L’indagine servirà anche per capire se l’insegnamento a distanza è stato efficace dal punto di vista pedagogico e quali correttivi eventualmente apportare. «L’analisi, con domande molto particolareggiate e numerose, si basa sulle percezioni soggettive di tutte le persone interpellate, mentre non sarà possibile raccogliere dati più oggettivi, che richiederebbero tempi più lunghi e la possibilità di svolgere prove e confronti con altre metodologie scientifiche», ci spiega Alberto Piatti, direttore del Dipartimento formazione e apprendimento della Supsi. «È vero però che la base di dati è talmente ricca che si potrebbe utilizzare per formulare ipotesi da verificare con studi successivi. Non è però questo lo scopo dell’indagine in corso, la cui raccolta dati si concluderà il prossimo 11 di giugno», aggiunge Alberto Piatti, che precisa che stando all’entusiasmo con il quale molti genitori e docenti (oltre la metà della scuola dell’obbligo) hanno risposto all’appello «c’è un forte desiderio di rielaborazione di una vicenda che ha segnato tanti. C’è voglia di capire come è andata e soprattutto come si proseguirà». «In questo momento, a livello di società, c’è una sorta di conflitto cognitivo: si ha l’impressione che l’emergenza sanitaria sia superata, ma le misure nella scuola sono ancora restrittive. Credo che questo ‘conflitto’ emergerà anche dall’indagine», commenta Piatti che ci tiene a ringraziare chi, tra docenti, allievi e genitori, si è messo a disposizione per compilare i questionari e fornire così il proprio contributo all'indagine.

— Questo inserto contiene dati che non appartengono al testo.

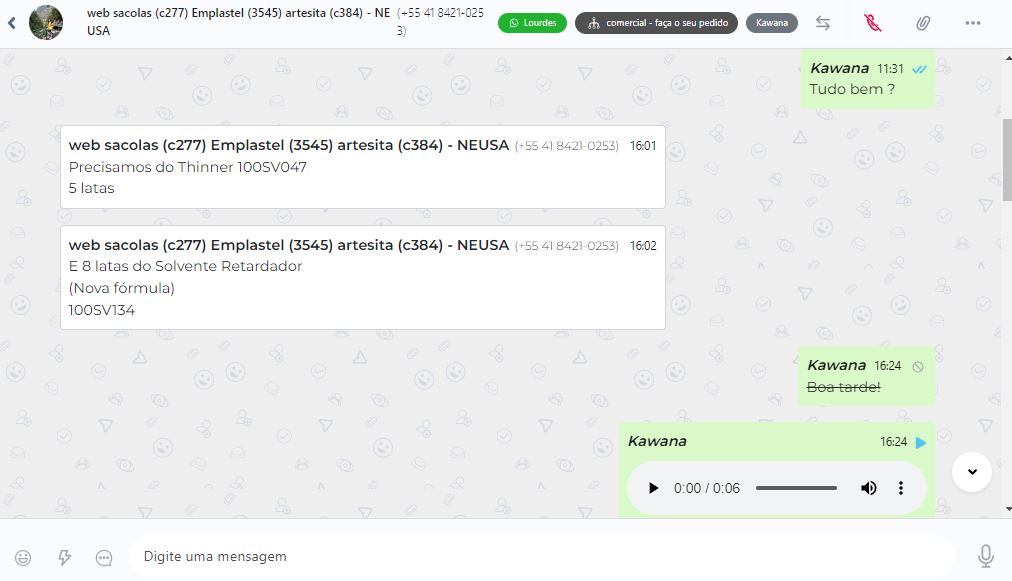Click the blue play arrow beside 16:24

[x=921, y=442]
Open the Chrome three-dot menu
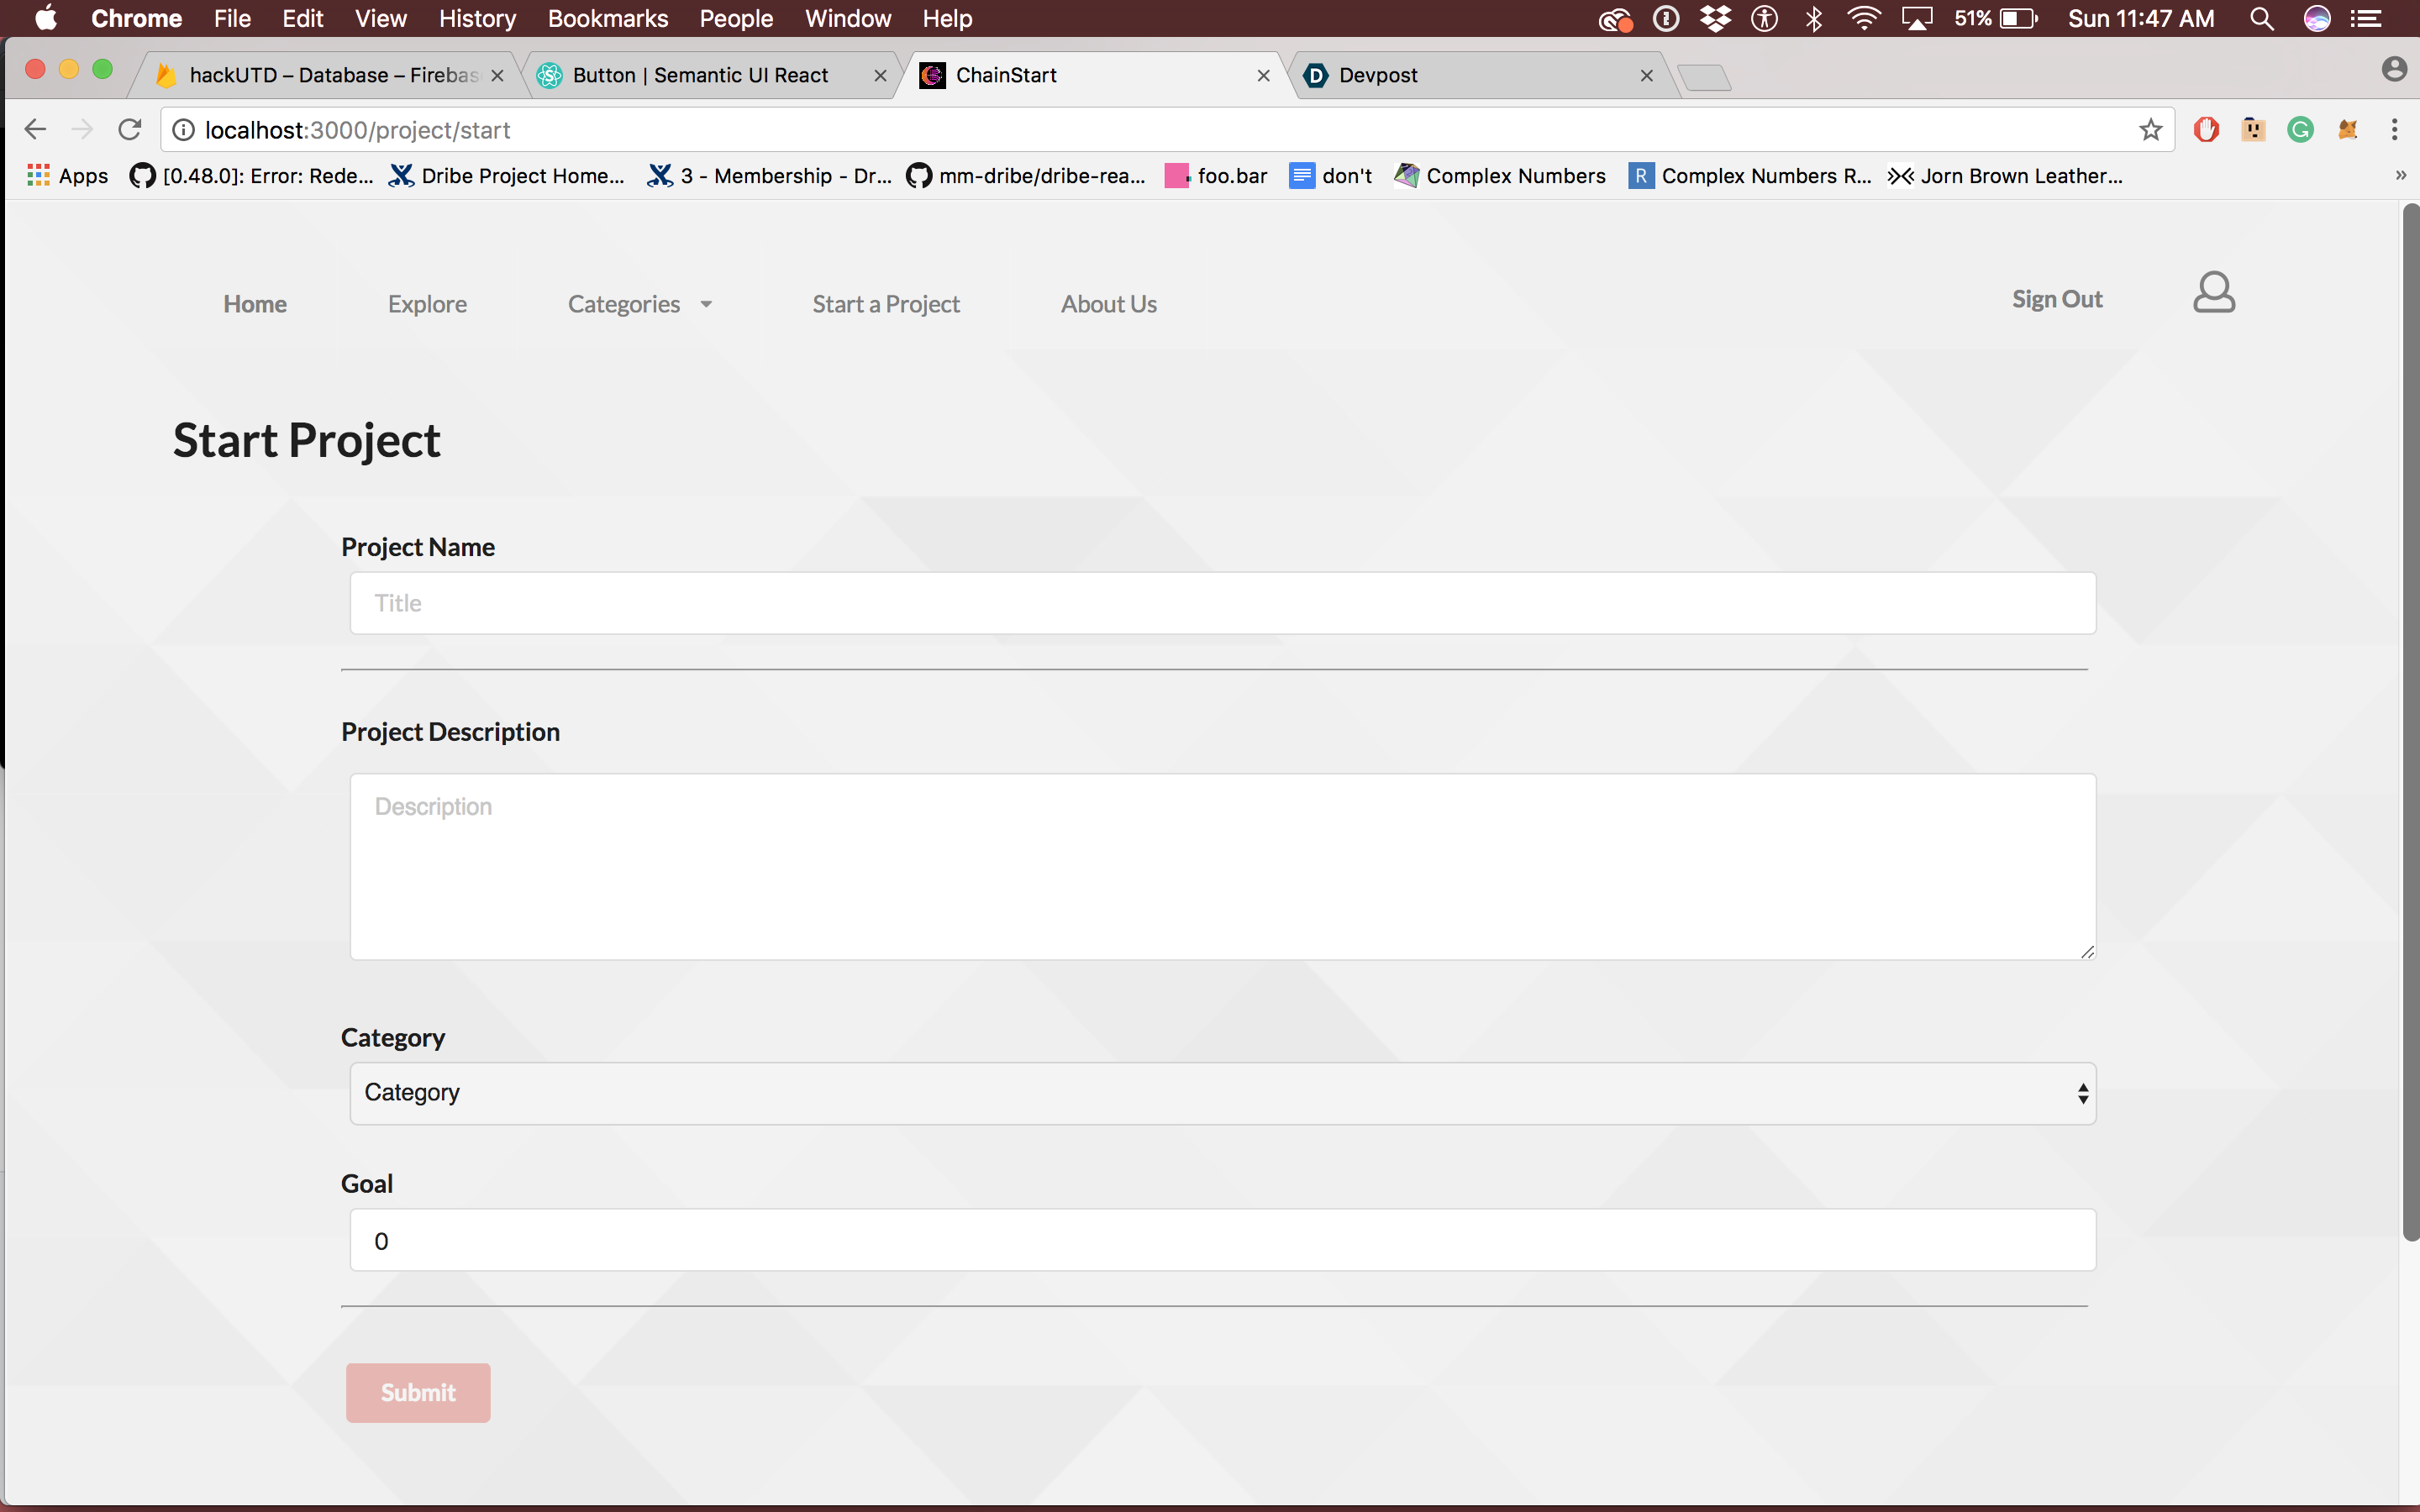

Sulla difficoltà di misurare l’efficacia della didattica a distanza concorda anche Emanuele Berger. Per quanto riguarda la formazione continua degli adulti, l’insegnamento a distanza da tempo si è mostrato efficace. Mancano dei riscontri per la scuola dell’obbligo. «È uno degli aspetti che ci accomunano al resto del mondo. Tutti gli Stati stanno avendo esperienze analoghe e nessuno è veramente in grado di formulare in questo momento una valutazione compiuta dell’efficacia di questo tipo di didattica.Sappiamo per certo che per i ragazzi è molto importante l’aspetto sociale e l’interazione con i docenti direttamente in classe», continua Berger. «Per questo - aggiunge il direttore della Divisione della scuola - dobbiamo fare tesoro di questa esperienza, se necessario mettere in campo dei correttivi anche tecnici e approntare, prima dell’inizio del prossimo anno scolastico, delle modalità organizzative e didattiche che non trovino impreparati né i docenti, né gli allievi e nemmeno le famiglie che sono state fondamentali nella fase acuta della scuola a distanza».